_Directions_.
Set down the full data below exactly as given, please.

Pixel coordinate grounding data
========

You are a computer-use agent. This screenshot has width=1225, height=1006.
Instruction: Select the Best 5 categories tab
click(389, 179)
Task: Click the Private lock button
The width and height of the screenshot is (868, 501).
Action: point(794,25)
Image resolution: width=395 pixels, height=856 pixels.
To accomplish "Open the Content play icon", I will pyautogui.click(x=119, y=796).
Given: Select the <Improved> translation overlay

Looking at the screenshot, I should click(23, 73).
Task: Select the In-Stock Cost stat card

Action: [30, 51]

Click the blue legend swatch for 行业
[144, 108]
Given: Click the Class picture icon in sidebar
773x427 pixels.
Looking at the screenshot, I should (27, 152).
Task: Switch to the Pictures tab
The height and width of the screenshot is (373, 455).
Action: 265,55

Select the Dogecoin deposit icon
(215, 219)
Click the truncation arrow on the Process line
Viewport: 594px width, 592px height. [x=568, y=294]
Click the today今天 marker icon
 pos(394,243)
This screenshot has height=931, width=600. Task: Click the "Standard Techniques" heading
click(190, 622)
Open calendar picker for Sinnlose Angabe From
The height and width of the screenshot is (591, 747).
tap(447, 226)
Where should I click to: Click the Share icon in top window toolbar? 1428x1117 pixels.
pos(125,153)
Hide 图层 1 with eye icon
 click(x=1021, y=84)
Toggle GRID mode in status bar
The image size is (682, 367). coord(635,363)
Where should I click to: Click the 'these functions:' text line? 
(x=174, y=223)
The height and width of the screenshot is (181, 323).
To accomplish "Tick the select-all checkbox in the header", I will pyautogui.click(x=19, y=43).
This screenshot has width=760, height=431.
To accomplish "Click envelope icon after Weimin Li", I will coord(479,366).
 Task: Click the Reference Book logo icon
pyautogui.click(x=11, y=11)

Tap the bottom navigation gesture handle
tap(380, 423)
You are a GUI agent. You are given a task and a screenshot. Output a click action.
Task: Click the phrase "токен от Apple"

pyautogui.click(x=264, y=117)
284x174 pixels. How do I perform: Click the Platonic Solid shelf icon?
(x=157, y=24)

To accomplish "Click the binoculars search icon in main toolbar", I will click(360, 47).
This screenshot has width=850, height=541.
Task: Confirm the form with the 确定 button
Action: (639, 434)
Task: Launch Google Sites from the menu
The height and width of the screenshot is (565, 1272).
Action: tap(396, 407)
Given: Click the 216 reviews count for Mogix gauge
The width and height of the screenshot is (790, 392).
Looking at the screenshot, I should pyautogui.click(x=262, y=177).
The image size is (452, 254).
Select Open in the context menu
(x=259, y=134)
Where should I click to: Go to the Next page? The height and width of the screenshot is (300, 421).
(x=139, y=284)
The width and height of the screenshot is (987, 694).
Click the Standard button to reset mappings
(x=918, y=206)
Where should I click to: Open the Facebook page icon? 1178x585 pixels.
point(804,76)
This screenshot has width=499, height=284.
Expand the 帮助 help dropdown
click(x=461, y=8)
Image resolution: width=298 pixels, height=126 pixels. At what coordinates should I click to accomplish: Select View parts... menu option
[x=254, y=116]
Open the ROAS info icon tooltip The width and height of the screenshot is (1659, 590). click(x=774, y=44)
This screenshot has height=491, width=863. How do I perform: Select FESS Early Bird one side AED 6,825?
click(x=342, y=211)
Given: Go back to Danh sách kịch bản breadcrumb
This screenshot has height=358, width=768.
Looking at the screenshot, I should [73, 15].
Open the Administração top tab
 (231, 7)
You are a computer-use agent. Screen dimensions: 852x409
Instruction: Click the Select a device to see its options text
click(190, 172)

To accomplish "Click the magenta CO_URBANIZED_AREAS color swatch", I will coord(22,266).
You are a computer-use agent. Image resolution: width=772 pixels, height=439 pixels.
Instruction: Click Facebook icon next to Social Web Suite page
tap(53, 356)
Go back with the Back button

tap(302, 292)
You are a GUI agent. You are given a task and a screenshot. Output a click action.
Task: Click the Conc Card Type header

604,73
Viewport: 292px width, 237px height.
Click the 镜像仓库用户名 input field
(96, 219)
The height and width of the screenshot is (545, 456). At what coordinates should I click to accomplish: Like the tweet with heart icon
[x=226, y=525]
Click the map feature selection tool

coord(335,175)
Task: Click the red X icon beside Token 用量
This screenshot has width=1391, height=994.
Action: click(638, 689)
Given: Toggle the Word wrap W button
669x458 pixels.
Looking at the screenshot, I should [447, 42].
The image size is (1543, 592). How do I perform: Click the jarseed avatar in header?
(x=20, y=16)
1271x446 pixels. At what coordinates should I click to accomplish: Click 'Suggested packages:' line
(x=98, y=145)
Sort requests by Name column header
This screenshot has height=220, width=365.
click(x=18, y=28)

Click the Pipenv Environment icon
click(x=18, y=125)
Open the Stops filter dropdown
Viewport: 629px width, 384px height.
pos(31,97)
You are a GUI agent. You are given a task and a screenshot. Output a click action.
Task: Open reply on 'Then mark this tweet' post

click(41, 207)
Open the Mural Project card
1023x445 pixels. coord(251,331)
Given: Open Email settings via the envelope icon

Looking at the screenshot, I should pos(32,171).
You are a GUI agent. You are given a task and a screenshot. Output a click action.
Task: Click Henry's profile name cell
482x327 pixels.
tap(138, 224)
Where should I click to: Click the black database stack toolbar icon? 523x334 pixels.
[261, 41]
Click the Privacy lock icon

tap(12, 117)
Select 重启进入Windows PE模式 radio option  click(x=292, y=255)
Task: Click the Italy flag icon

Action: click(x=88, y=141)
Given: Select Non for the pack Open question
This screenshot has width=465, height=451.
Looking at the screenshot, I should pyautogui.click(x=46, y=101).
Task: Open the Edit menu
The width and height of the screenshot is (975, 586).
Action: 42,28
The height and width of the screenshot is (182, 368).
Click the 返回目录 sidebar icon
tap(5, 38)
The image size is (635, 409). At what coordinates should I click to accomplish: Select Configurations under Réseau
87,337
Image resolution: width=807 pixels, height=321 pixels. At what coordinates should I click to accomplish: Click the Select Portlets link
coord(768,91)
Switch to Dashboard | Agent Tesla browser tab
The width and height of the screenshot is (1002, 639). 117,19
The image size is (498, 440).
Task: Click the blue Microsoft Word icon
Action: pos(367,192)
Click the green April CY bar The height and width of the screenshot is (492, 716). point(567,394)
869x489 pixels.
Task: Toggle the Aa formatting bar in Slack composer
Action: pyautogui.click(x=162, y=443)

========

_Solution to this task_.
You are a computer-use agent. This screenshot has width=1225, height=1006.
Instruction: Select the Best 5 categories tab
click(389, 179)
Task: Click the Private lock button
The width and height of the screenshot is (868, 501).
Action: point(794,25)
Image resolution: width=395 pixels, height=856 pixels.
To accomplish "Open the Content play icon", I will pyautogui.click(x=119, y=796).
Given: Select the <Improved> translation overlay

Looking at the screenshot, I should click(23, 73).
Task: Select the In-Stock Cost stat card

Action: [30, 51]

Click the blue legend swatch for 行业
[144, 108]
Given: Click the Class picture icon in sidebar
773x427 pixels.
Looking at the screenshot, I should (27, 152).
Task: Switch to the Pictures tab
The height and width of the screenshot is (373, 455).
Action: 265,55

Select the Dogecoin deposit icon
(215, 219)
Click the truncation arrow on the Process line
Viewport: 594px width, 592px height. [x=568, y=294]
Click the today今天 marker icon
 pos(394,243)
This screenshot has height=931, width=600. Task: Click the "Standard Techniques" heading
click(190, 622)
Open calendar picker for Sinnlose Angabe From
The height and width of the screenshot is (591, 747).
tap(447, 226)
Where should I click to: Click the Share icon in top window toolbar? 1428x1117 pixels.
pos(125,153)
Hide 图层 1 with eye icon
 click(x=1021, y=84)
Toggle GRID mode in status bar
The image size is (682, 367). coord(635,363)
Where should I click to: Click the 'these functions:' text line? 
(x=174, y=223)
The height and width of the screenshot is (181, 323).
To accomplish "Tick the select-all checkbox in the header", I will pyautogui.click(x=19, y=43).
This screenshot has width=760, height=431.
To accomplish "Click envelope icon after Weimin Li", I will coord(479,366).
 Task: Click the Reference Book logo icon
pyautogui.click(x=11, y=11)

Tap the bottom navigation gesture handle
tap(380, 423)
You are a GUI agent. You are given a task and a screenshot. Output a click action.
Task: Click the phrase "токен от Apple"

pyautogui.click(x=264, y=117)
284x174 pixels. How do I perform: Click the Platonic Solid shelf icon?
(x=157, y=24)

To accomplish "Click the binoculars search icon in main toolbar", I will click(360, 47).
This screenshot has width=850, height=541.
Task: Confirm the form with the 确定 button
Action: (639, 434)
Task: Launch Google Sites from the menu
The height and width of the screenshot is (565, 1272).
Action: tap(396, 407)
Given: Click the 216 reviews count for Mogix gauge
The width and height of the screenshot is (790, 392).
Looking at the screenshot, I should pyautogui.click(x=262, y=177).
The image size is (452, 254).
Select Open in the context menu
(x=259, y=134)
Where should I click to: Go to the Next page? The height and width of the screenshot is (300, 421).
(x=139, y=284)
The width and height of the screenshot is (987, 694).
Click the Standard button to reset mappings
(x=918, y=206)
Where should I click to: Open the Facebook page icon? 1178x585 pixels.
point(804,76)
This screenshot has width=499, height=284.
Expand the 帮助 help dropdown
click(x=461, y=8)
Image resolution: width=298 pixels, height=126 pixels. At what coordinates should I click to accomplish: Select View parts... menu option
[x=254, y=116]
Open the ROAS info icon tooltip The width and height of the screenshot is (1659, 590). click(x=774, y=44)
This screenshot has height=491, width=863. How do I perform: Select FESS Early Bird one side AED 6,825?
click(x=342, y=211)
Given: Go back to Danh sách kịch bản breadcrumb
This screenshot has height=358, width=768.
Looking at the screenshot, I should [73, 15].
Open the Administração top tab
 (231, 7)
You are a computer-use agent. Screen dimensions: 852x409
Instruction: Click the Select a device to see its options text
click(190, 172)

To accomplish "Click the magenta CO_URBANIZED_AREAS color swatch", I will coord(22,266).
You are a computer-use agent. Image resolution: width=772 pixels, height=439 pixels.
Instruction: Click Facebook icon next to Social Web Suite page
tap(53, 356)
Go back with the Back button

tap(302, 292)
You are a GUI agent. You are given a task and a screenshot. Output a click action.
Task: Click the Conc Card Type header

604,73
Viewport: 292px width, 237px height.
Click the 镜像仓库用户名 input field
(96, 219)
The height and width of the screenshot is (545, 456). At what coordinates should I click to accomplish: Like the tweet with heart icon
[x=226, y=525]
Click the map feature selection tool

coord(335,175)
Task: Click the red X icon beside Token 用量
This screenshot has width=1391, height=994.
Action: click(638, 689)
Given: Toggle the Word wrap W button
669x458 pixels.
Looking at the screenshot, I should [447, 42].
The image size is (1543, 592). How do I perform: Click the jarseed avatar in header?
(x=20, y=16)
1271x446 pixels. At what coordinates should I click to accomplish: Click 'Suggested packages:' line
(x=98, y=145)
Sort requests by Name column header
This screenshot has height=220, width=365.
click(x=18, y=28)

Click the Pipenv Environment icon
click(x=18, y=125)
Open the Stops filter dropdown
Viewport: 629px width, 384px height.
pos(31,97)
You are a GUI agent. You are given a task and a screenshot. Output a click action.
Task: Open reply on 'Then mark this tweet' post

click(41, 207)
Open the Mural Project card
1023x445 pixels. coord(251,331)
Given: Open Email settings via the envelope icon

Looking at the screenshot, I should pos(32,171).
You are a GUI agent. You are given a task and a screenshot. Output a click action.
Task: Click Henry's profile name cell
482x327 pixels.
tap(138, 224)
Where should I click to: Click the black database stack toolbar icon? 523x334 pixels.
[261, 41]
Click the Privacy lock icon

tap(12, 117)
Select 重启进入Windows PE模式 radio option  click(x=292, y=255)
Task: Click the Italy flag icon

Action: click(x=88, y=141)
Given: Select Non for the pack Open question
This screenshot has width=465, height=451.
Looking at the screenshot, I should pyautogui.click(x=46, y=101).
Task: Open the Edit menu
The width and height of the screenshot is (975, 586).
Action: 42,28
The height and width of the screenshot is (182, 368).
Click the 返回目录 sidebar icon
tap(5, 38)
The image size is (635, 409). At what coordinates should I click to accomplish: Select Configurations under Réseau
87,337
Image resolution: width=807 pixels, height=321 pixels. At what coordinates should I click to accomplish: Click the Select Portlets link
coord(768,91)
Switch to Dashboard | Agent Tesla browser tab
The width and height of the screenshot is (1002, 639). 117,19
The image size is (498, 440).
Task: Click the blue Microsoft Word icon
Action: pos(367,192)
Click the green April CY bar The height and width of the screenshot is (492, 716). point(567,394)
869x489 pixels.
Task: Toggle the Aa formatting bar in Slack composer
Action: pyautogui.click(x=162, y=443)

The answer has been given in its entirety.